A ganância. A primeira proposta de resposta que me veio à mente. A ganância que obtura a visão, que tolda o discernimento, que apenas permite ver a possibilidade de se ser rico, rapidamente, sem esforço. A ganância, que ninguém assume possuir. Mas, em maior ou menor grau, tende a estar presente na natureza humana. "Não fosse a ganância do padeiro e haveria dias em que, pela manhã, não haveria pão fresco", nas palavras de um prémio Nobel da Economia.

A resposta não me satisfez. "A perspectiva de ser defraudado não se sobreporia à ganância?", questionei-me. Talvez. Talvez haja algo mais que ganância. Talvez seja a impossibilidade de aprender com os erros passados. E de aprender com os erros cometidos pelos outros. "Da próxima vez vai ser diferente" ou "Eu sou diferente e a mim isso não acontecerá". Talvez esta impossibilidade seja uma das explicações. Lembrei-me da intensa actividade política das últimas semanas, meses, anos. "Se votarem em mim, não há aumento de impostos!" E a primeira coisa que fez o eleito foi aumentar os impostos. E da próxima vez, quando o mote "não subirei os impostos" for outra vez glosado, volta-se a acreditar, vota--se para que os problemas se resolvam sem dor, sem sacrifício. "Vamos resolver o problema do défice cortando nas gorduras." Continua-se a acreditar. Para que não haja dor nem se corte a "febra", vota-se nisso. Vai a carne toda, vão os ossos, a gordura continua instalada. "A solução está no crescimento!" Acredita-se na poção milagrosa, acriticamente. Vai resolver o problema, todos os problemas. Vota-se nisso. Sem saber como se vai crescer. Como se o crescimento se definisse por decreto.

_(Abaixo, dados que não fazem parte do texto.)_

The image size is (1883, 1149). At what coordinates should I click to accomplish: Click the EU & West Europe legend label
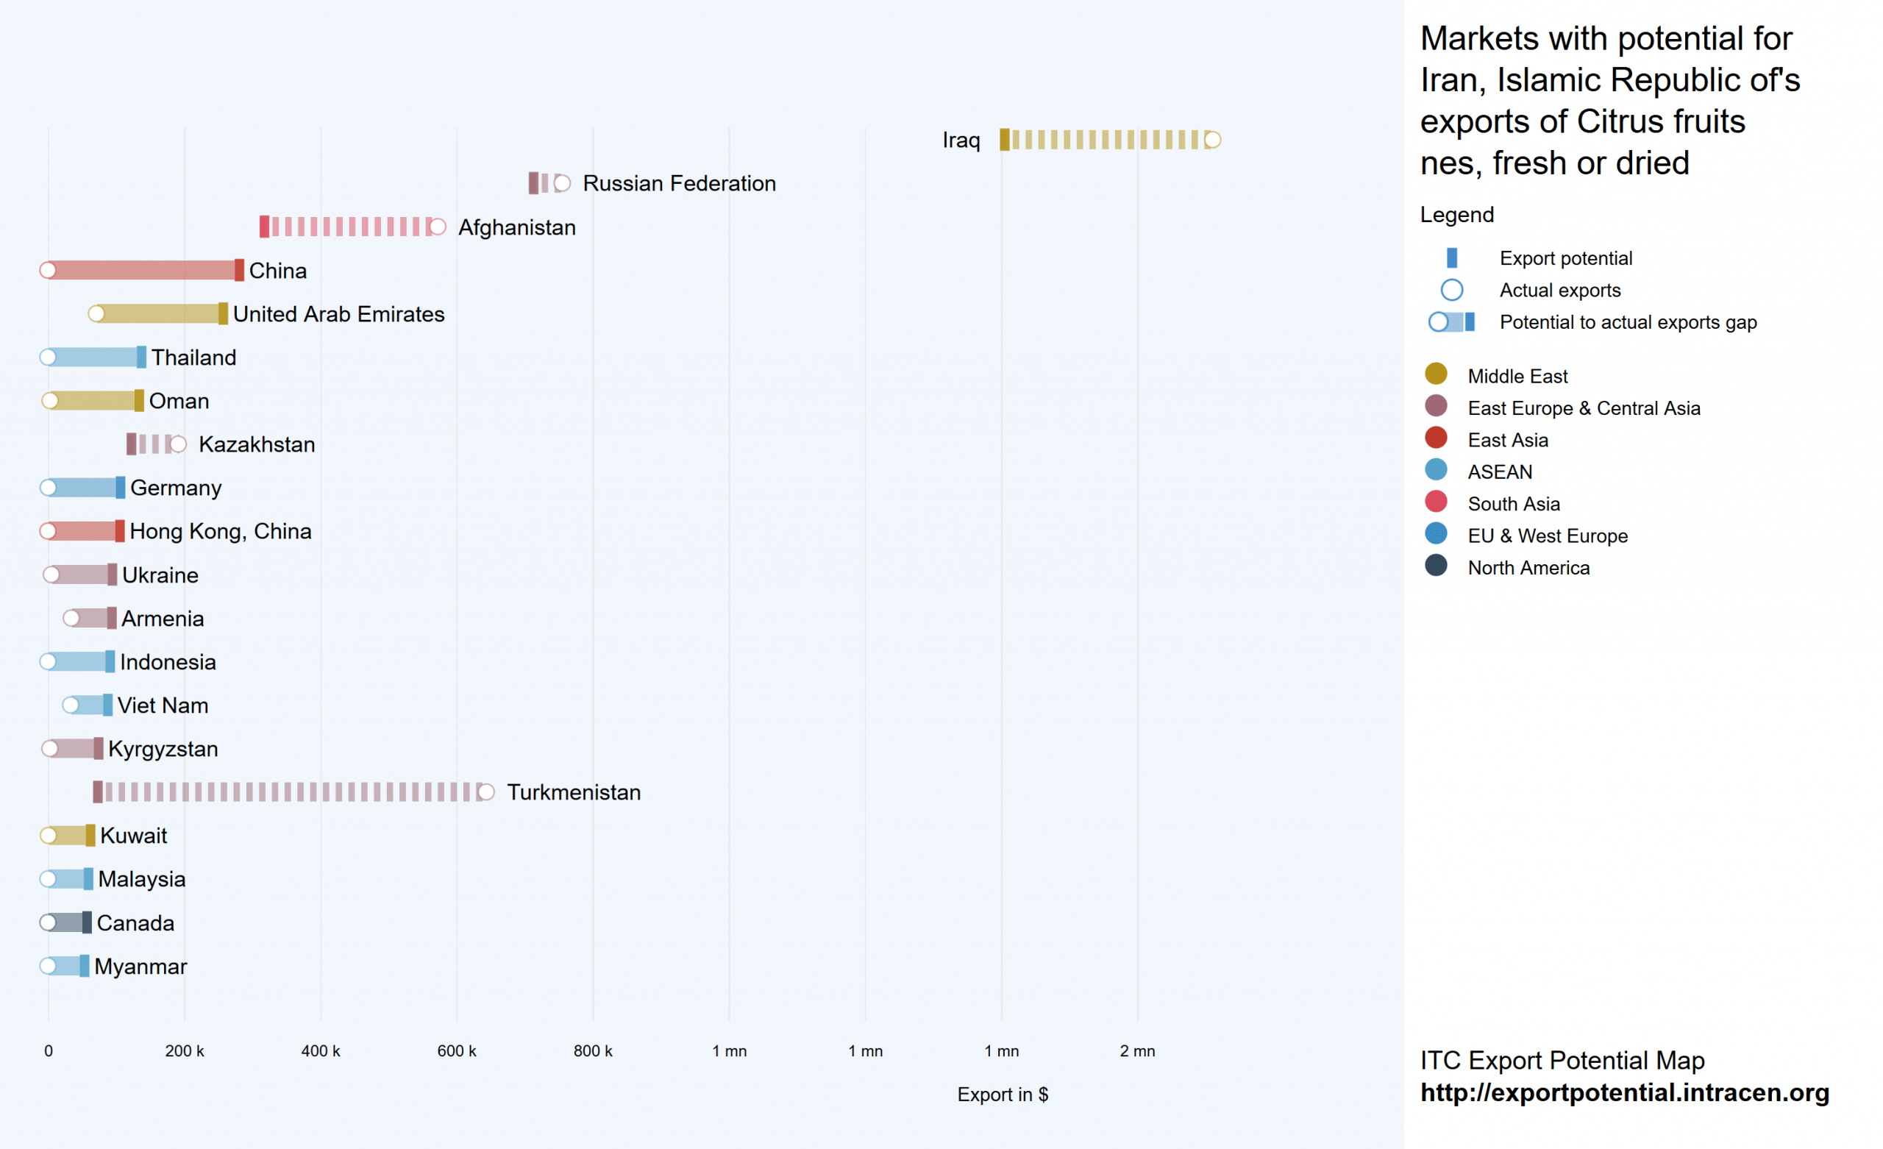pos(1547,536)
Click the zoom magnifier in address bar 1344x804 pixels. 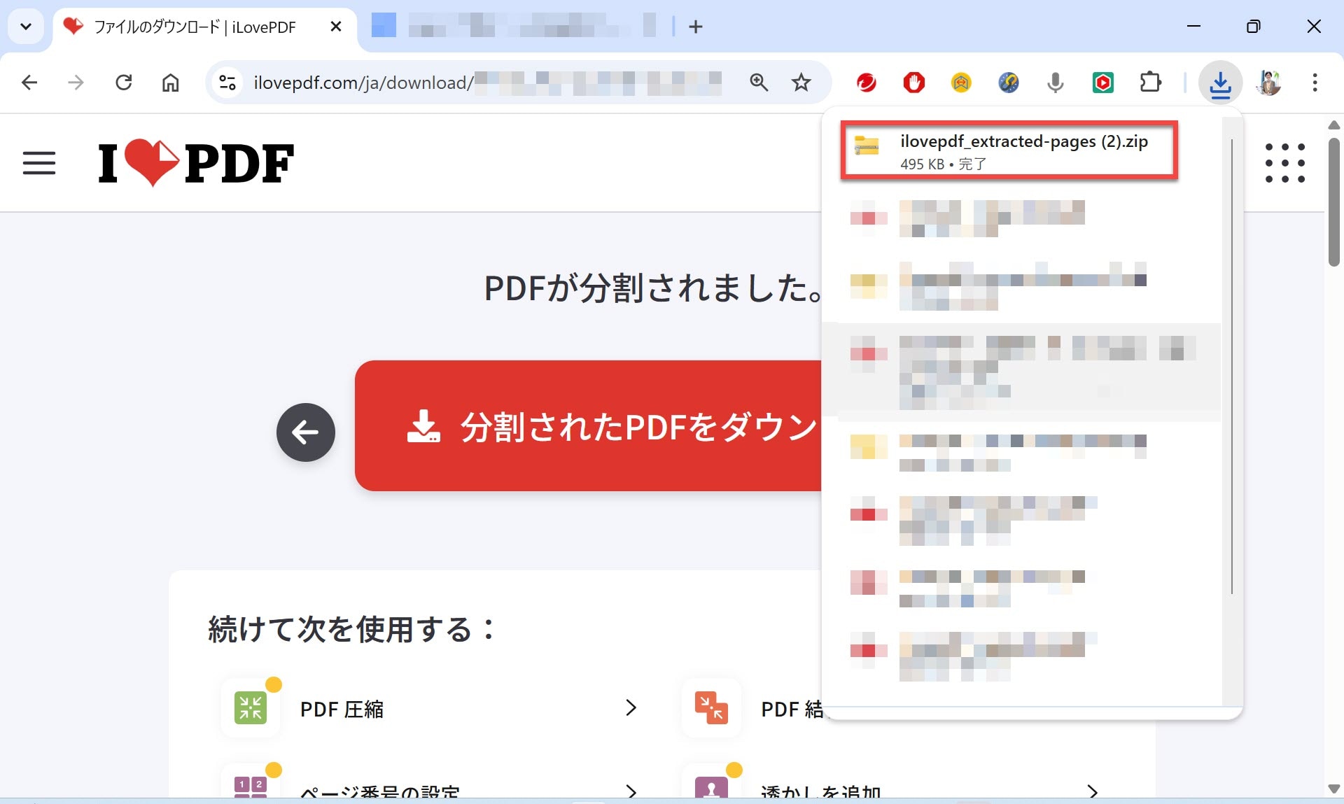[759, 83]
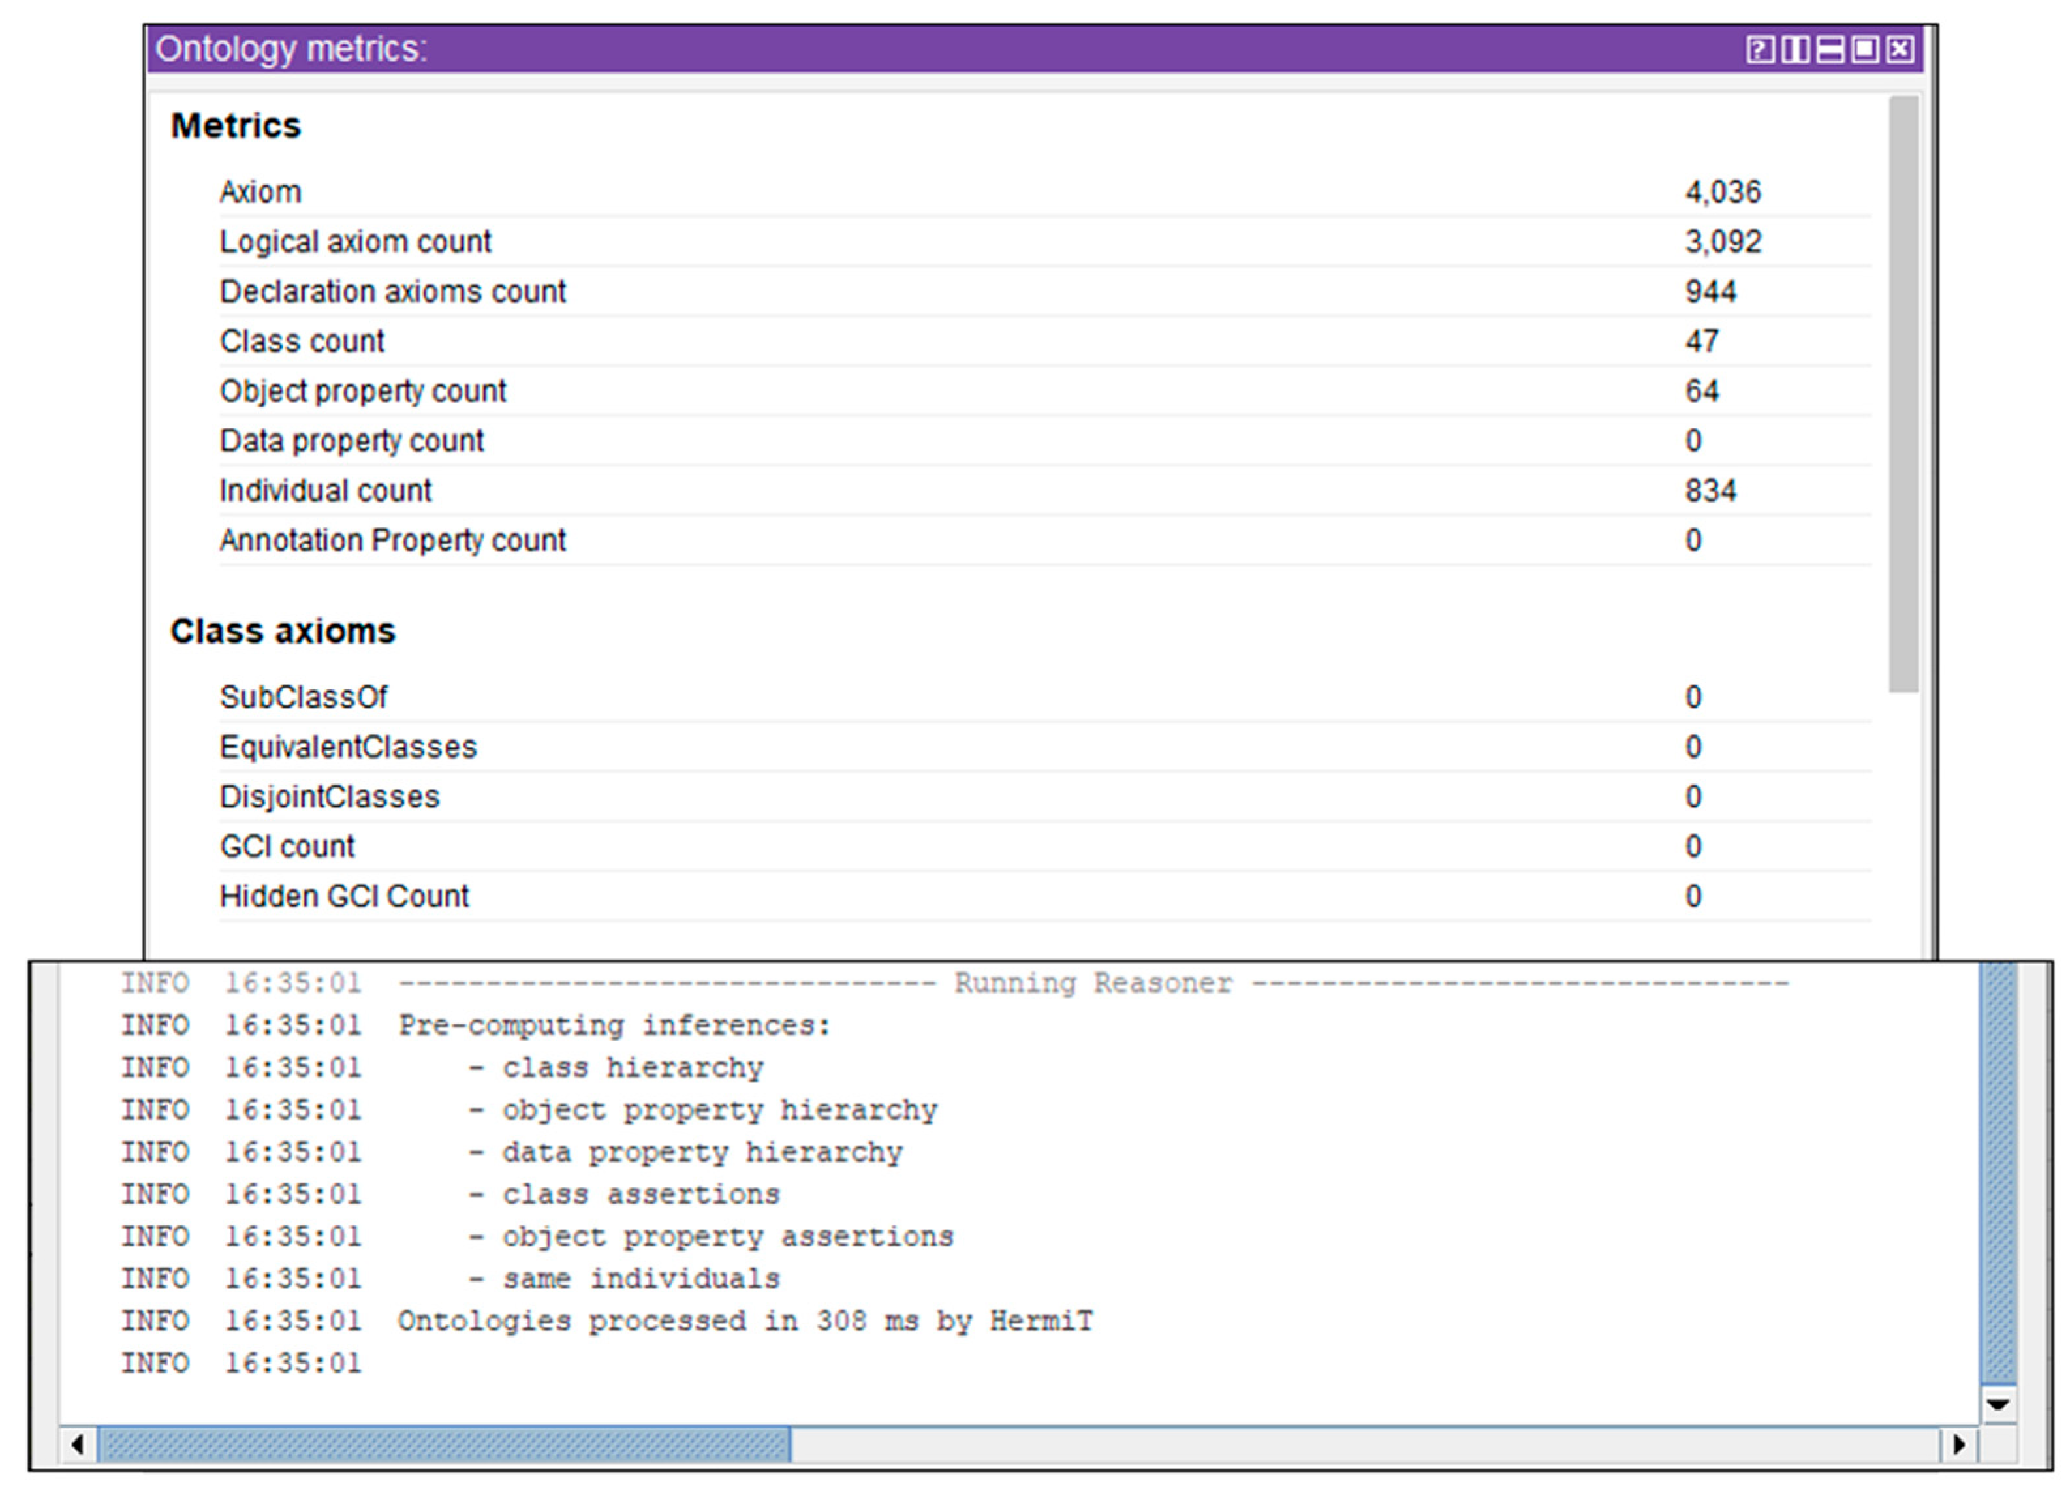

Se se acredita nos políticos, se de cada vez se pensa que desta será diferente, como não acreditar que se pode ficar rico, de repente, sem esforço, apenas por via de um "investimento" que um "amigo" aconselha?

Cresci em ambiente rural. Era corrente dizer-se que "quando a esmola é grande, o pobre desconfia". Agora, aparentemente, ninguém desconfia do tamanho da esmola. Talvez porque não somos pobres. Talvez porque o que queremos é garantia de que é sem dor, sem esforço. Aí estamos. Prontos a alinhar. Por via do voto que concedemos. Por via das poupanças que "investimos".